My question is kinda similar to this one, but the suggested solutions did not solve my problem.
I have a very simple spark job that I want to run locally, basically, it just reads a file from S3 and creates a data frame out of it.
When I run my code on Amazon EC2
cluster everything works fine, but when I want to run it locally I get this error
Caught exception while loading path, returning empty data frame: No FileSystem for scheme: s3a
Here are the differences when I run the code on EC2 cluster and locally :
When I run it locally I commented all the provided tag for spark dependancy.
<dependency>
<groupId>org.apache.spark</groupId>
<artifactId>spark-core_2.11</artifactId>
<version>2.1.0</version>
<!--<scope>provided</scope>-->
</dependency>
<dependency>
<groupId>org.apache.spark</groupId>
<artifactId>spark-sql_2.11</artifactId>
<version>2.1.0</version>
<!--<scope>provided</scope>-->
</dependency>
<dependency>
<groupId>org.apache.spark</groupId>
<artifactId>spark-streaming_2.11</artifactId>
<version>2.1.0</version>
<!--<scope>provided</scope>-->
</dependency>
Also, I added this to the dependency
<dependency>
<groupId>org.apache.hadoop</groupId>
<artifactId>hadoop-aws</artifactId>
<version>3.0.0</version>
</dependency>
and this the way I create spark session locally and on the cluster:
On the cluster:
def getSparkSession(config: BaseConfig): SparkSession = {
val conf = new SparkConf()
conf.set("spark.serializer", "org.apache.spark.serializer.KryoSerializer")

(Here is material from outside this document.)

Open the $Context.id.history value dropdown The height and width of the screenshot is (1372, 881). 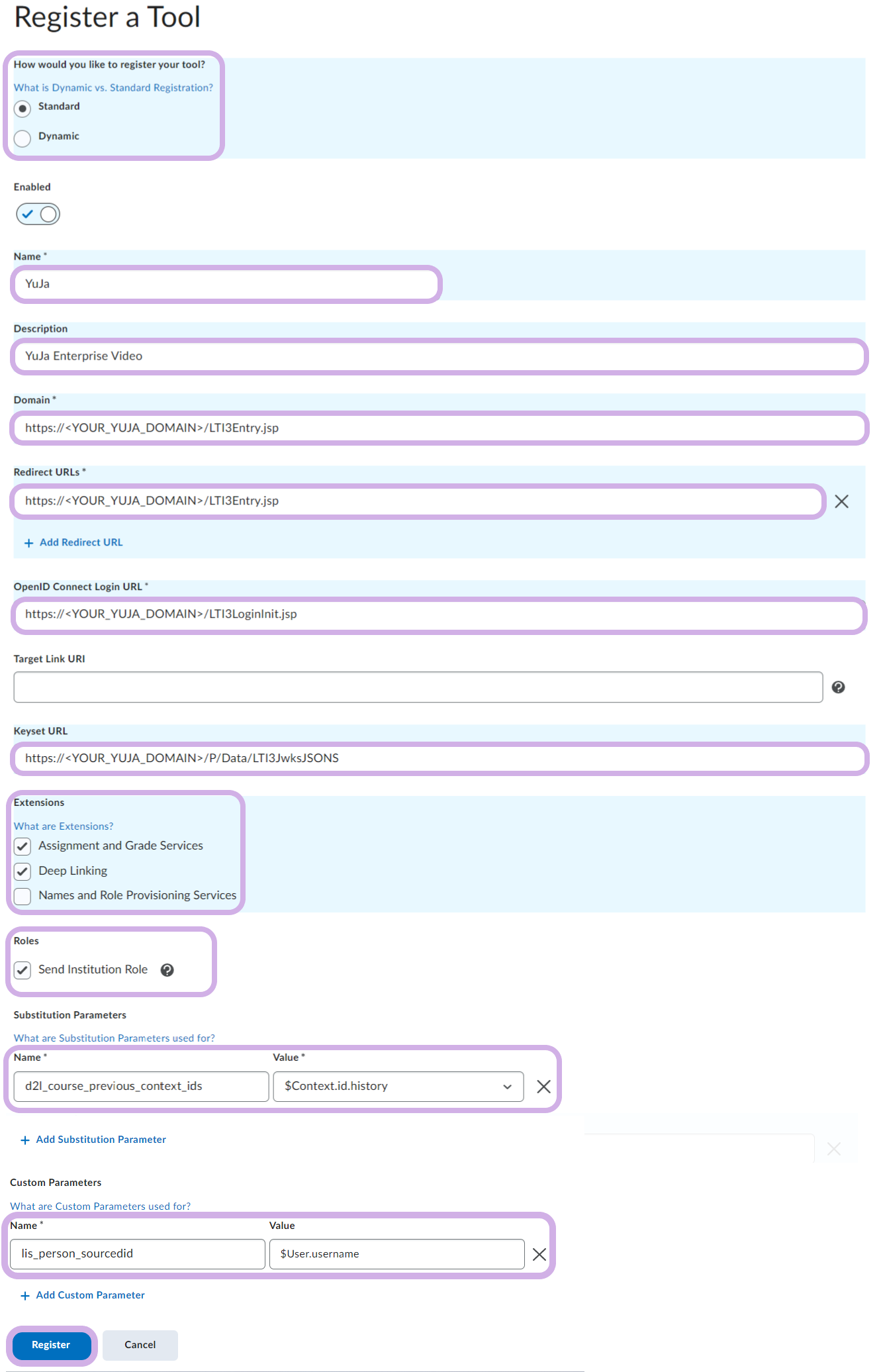pyautogui.click(x=398, y=1087)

conf.set("spark.kryoserializer.buffer.mb","24")
config.getSparkConfig.foreach(x => conf.set(x._1, x._2))
val ss = SparkSession
.builder()
.config(conf)
.getOrCreate()
ss.sparkContext.hadoopConfiguration.set("fs.s3n.awsAccessKeyId", config.awsAccessKeyId)
ss.sparkContext.hadoopConfiguration.set("fs.s3n.awsSecretAccessKey", config.awsSecretAccessKey)
ss
}
When I run it locally:
def getLocalSparkSession(config: BaseConfig): SparkSession = {
val warehouseLocation = new File("spark-warehouse").getAbsolutePath
val ss = SparkSession.builder()
.appName(this.getClass.getName)
.master("local")
.config("spark.sql.warehouse.dir", warehouseLocation)
.config("spark.sql.shuffle.partitions", "4")
.getOrCreate()
ss.sparkContext.setLogLevel("WARN")
ss.sparkContext.hadoopConfiguration.set("fs.s3n.awsAccessKeyId", config.awsAccessKeyId)
ss.sparkContext.hadoopConfiguration.set("fs.s3n.awsSecretAccessKey", config.awsSecretAccessKey)
ss
}
P.S. My spark-shell --version
shows it uses spark version 2.2.1, but I think my spark on EC2 cluster is older version (should be 2.0 something)